For the uneducated, Standon Calling is located in Standon, a cute corner of Hertfordshire countryside, set in the valley of the River Rib. (nearish London Stanstead airport) The festival is steeped in musical history. Florence and the Machine, Friendly Fires, Mumford and Sons, Bastille, Clean Bandit, Slaves and London Grammar have previously graced the stage on their way to global fame.
It’s a pretty small family and dog friendly festival with just under 10,000 people, but it felt big enough and the right size to not feel too busy. This year the bill included: Suede, Hives, Everything Everything, Jesse Glynne and Kelis, who also had some fancy food on the go.
Foodies were happy with an array of good quality choices, From Le Buns (featuring Kelis) to my favourite: Cheeky Italian’s Beef Gravy and Cheesy Fries. For those who wanted a bit of a slap up meal, Ceru offered seating, shade and a gorgeous looking contemporary mezze menu. I’ll be off to their restaurant in London soon to try them out proper.
Those with a thirst for anything alcoholic would also be happy. A real ale tent, a Tanker of Meantime beers and Old Mount Cider tent, plus lots cocktail and bloody mary bars. The pirate outfits ranged from hmmm to a bit mad, to outright bonkers. Walking past 6 giant fish fingers and a captain did make me wonder what was in my beer for a moment.

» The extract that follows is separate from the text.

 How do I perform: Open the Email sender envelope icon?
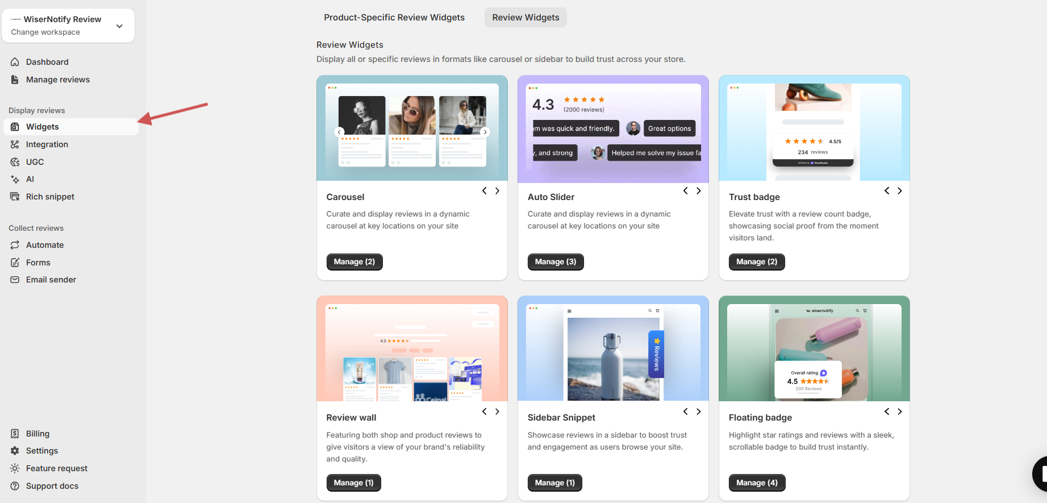[x=15, y=280]
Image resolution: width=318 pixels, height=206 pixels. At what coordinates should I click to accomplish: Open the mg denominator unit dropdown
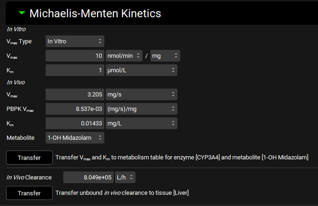[x=165, y=56]
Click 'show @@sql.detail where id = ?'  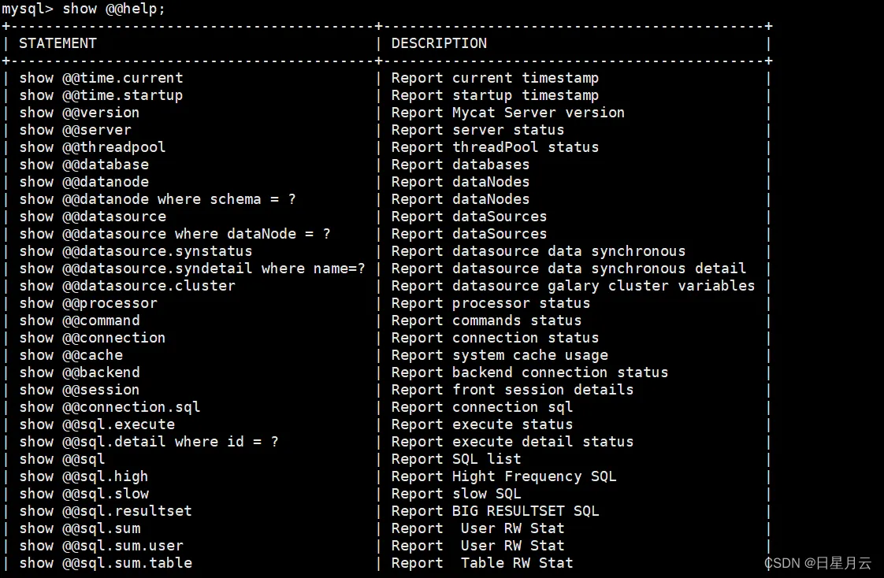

Standon Calling always felt much bigger than the sum of its parts. I spoke to a few regulars, they all spoke of it as if it was a yearly homage, several had travelled back from their new homes in America especially. The several hundred people singing along to Rockaoke at 3pm in the afternoon was a particular highlight, as was watching the mini rave when the sun was beginning to set, as I sat eating my Cheeky chips.
Standon Calling Review
- Stuff to do
Standon Calling is now very much on my yearly festival radar and it reminded me that bigger doesn’t always mean better.